Hacker News new | ask | show | jobs
by gw2 440 days ago
A question to security experts reading this thread:

What is your opinion on deploying C++ codebases with mitigations like CFI and bounds checking? Let's say I have a large C++ codebase which I am unwilling to rewrite in Rust. But I:

* Enable STL bounds checking using appropriate flags (like `-DGLIBCXX_ASSERTIONS`).

* Enable mitigations like CFI and shadow stacks.

How much less safe is "C++ w/ mitigations" than Rust? How much of the "70% CVE" statistic is relevant to such a C++ codebase?

(I've asked this in an earlier thread and also in other forums, but I never really got a response that does not boil down to "only Rust is safe, suck it up!". It also doesn't help that every other thread about C++ is about its memory unsafety...)

5 comments

It helps, however there is also a culture mindset that is required.

Back in the old Usenet flamewars, C developers would to say coding in languages like Object Pascal, Modula-2, Ada,... was like programming with straightjacket, and we used to call them cowboy programming.

When C++ came into the scene with its improved type system, it seemed a way we could have the best of both worlds, better safety and UNIX/C like ecosystem.

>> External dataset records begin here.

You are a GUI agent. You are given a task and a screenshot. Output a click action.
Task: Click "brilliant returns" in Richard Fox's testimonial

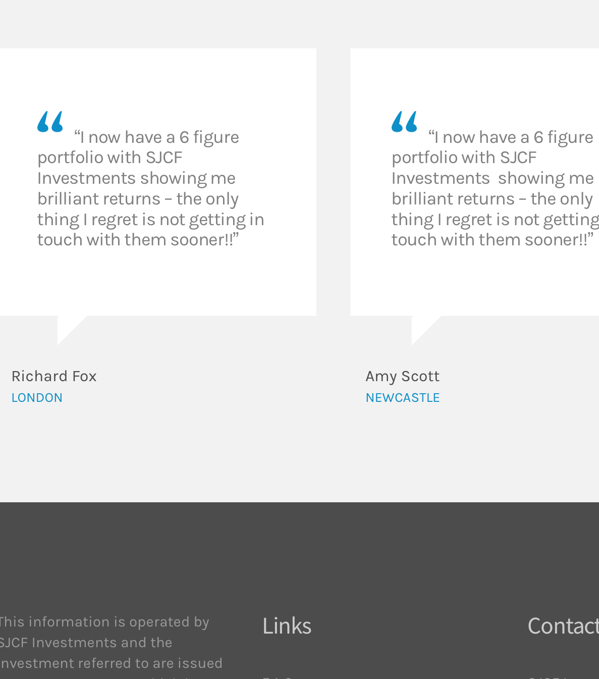point(99,199)
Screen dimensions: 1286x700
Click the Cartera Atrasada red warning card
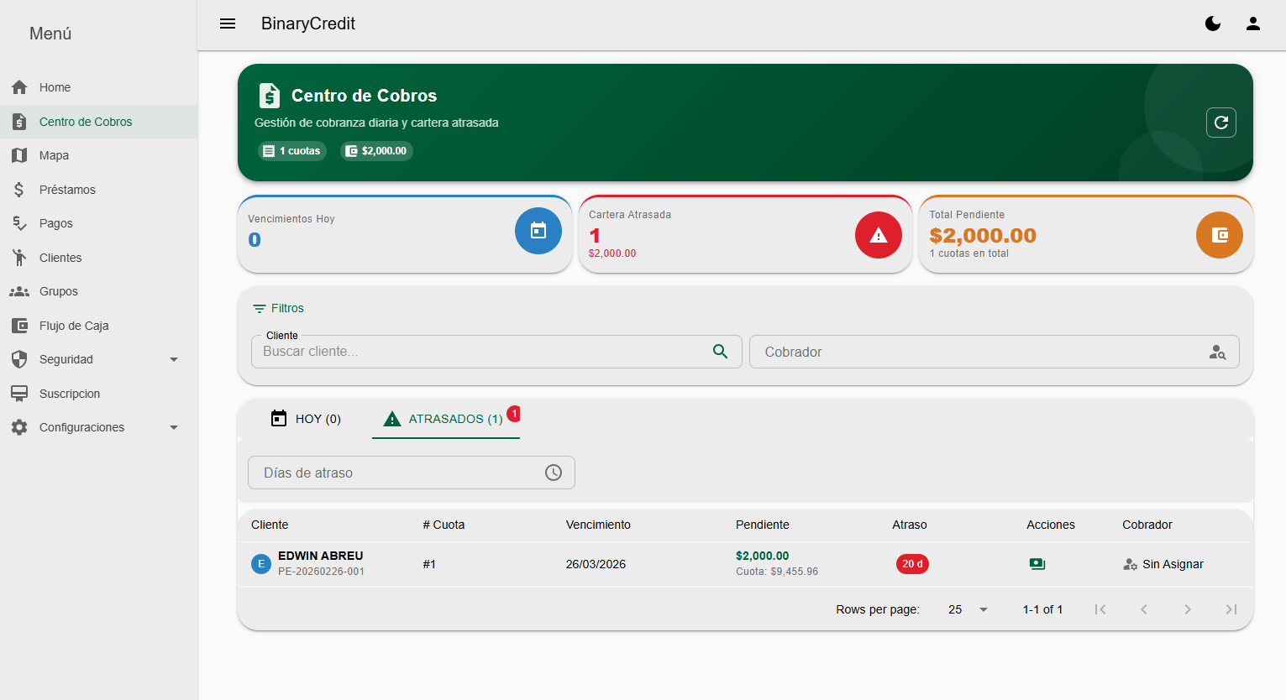pyautogui.click(x=745, y=234)
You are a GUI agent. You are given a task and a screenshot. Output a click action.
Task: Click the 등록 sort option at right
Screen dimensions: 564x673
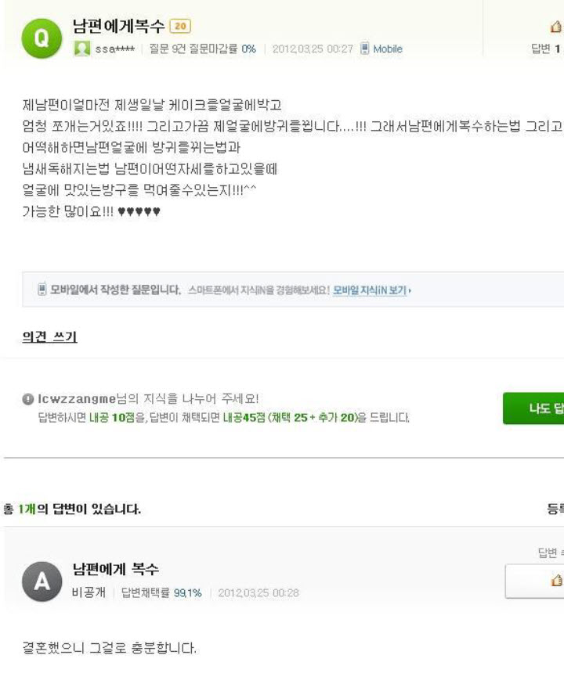555,509
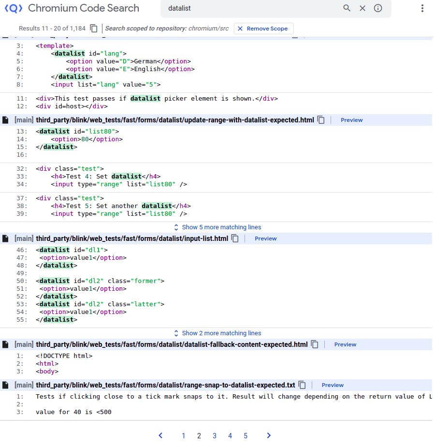This screenshot has width=434, height=447.
Task: Copy path of update-range-with-datalist-expected.html
Action: 321,120
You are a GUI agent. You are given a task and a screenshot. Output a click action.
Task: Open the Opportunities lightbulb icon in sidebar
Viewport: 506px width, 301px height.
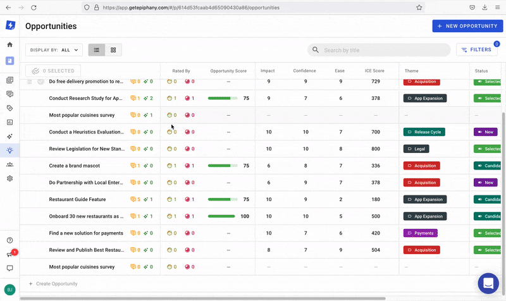coord(9,151)
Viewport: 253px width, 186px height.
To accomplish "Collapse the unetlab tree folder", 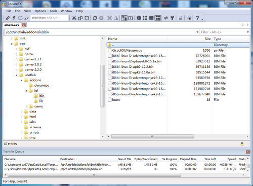I will click(17, 75).
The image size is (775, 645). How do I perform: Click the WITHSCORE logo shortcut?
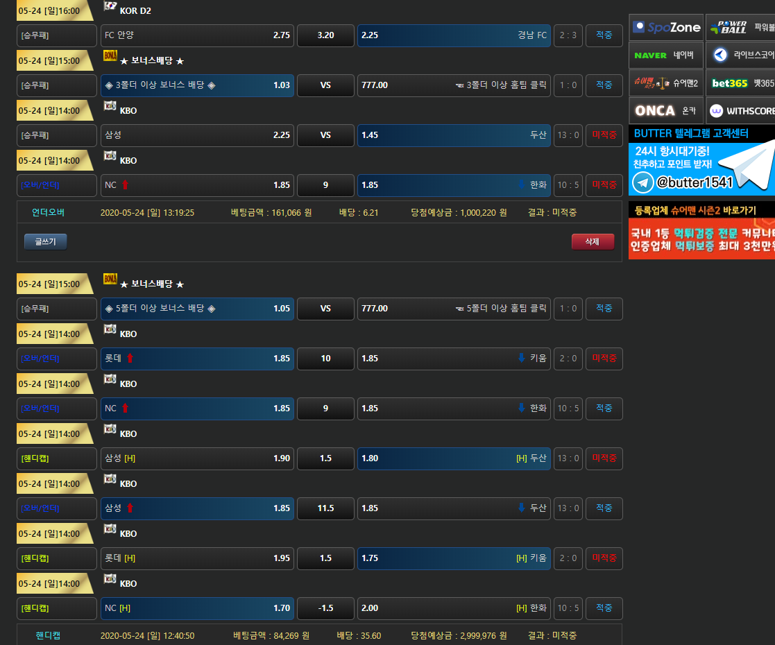(x=740, y=111)
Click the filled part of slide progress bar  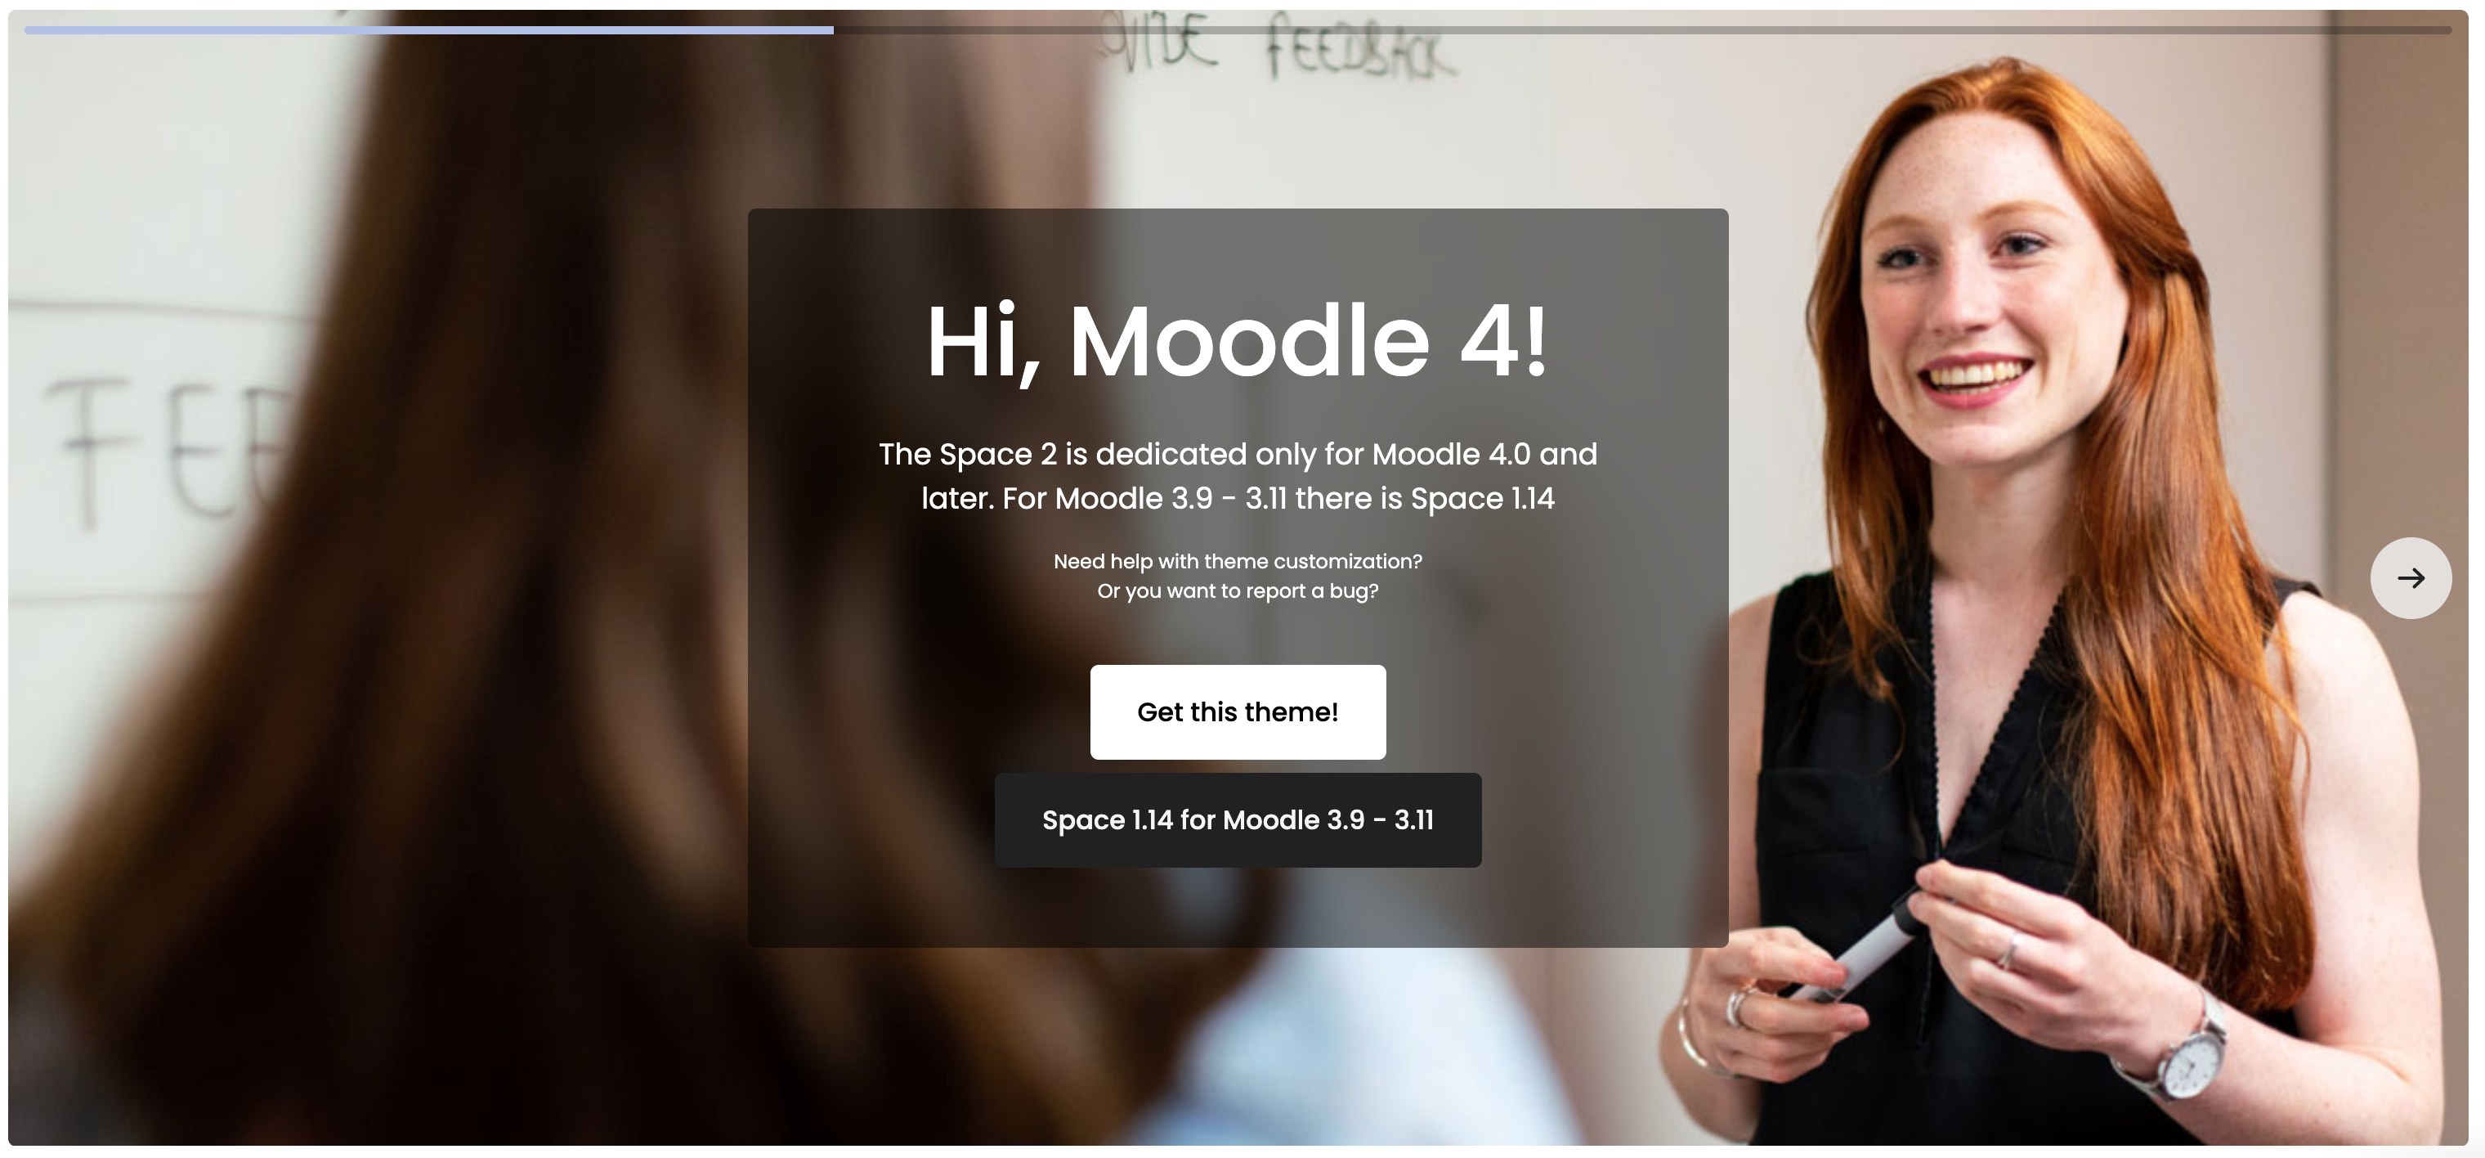(x=429, y=30)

However this eventually changed as more and more people started to adopt C++, and thanks to its C subset, many C++ projects are actually mostly C code compiled with a C++ compiler.

So hardned runtimes help a lot, as does using static analysers like clang tidy, VC++ analyse, Sonar, PVS Studio, Clion analysers, ....

However many of them exist for the last 30 years, I was using Parasoft in 1999.

The biggest problem is culture, thinking that such tools are only required by those that aren't good enough to program C or C++, naturally those issues only happen to others, we are good drivers.

STL bounds checking isn't bounds checking. Your code (or other libraries you use) can still have simple pointer arithmetic that goes outside bounds.

But the larger problem is that bounds checking (even ASAN) isn't as good as statically checking code. ie. Your code with bounds checking still crashes at run time, which can be a denial of service attack, whereas with static checking your code would never have compiled in the first place.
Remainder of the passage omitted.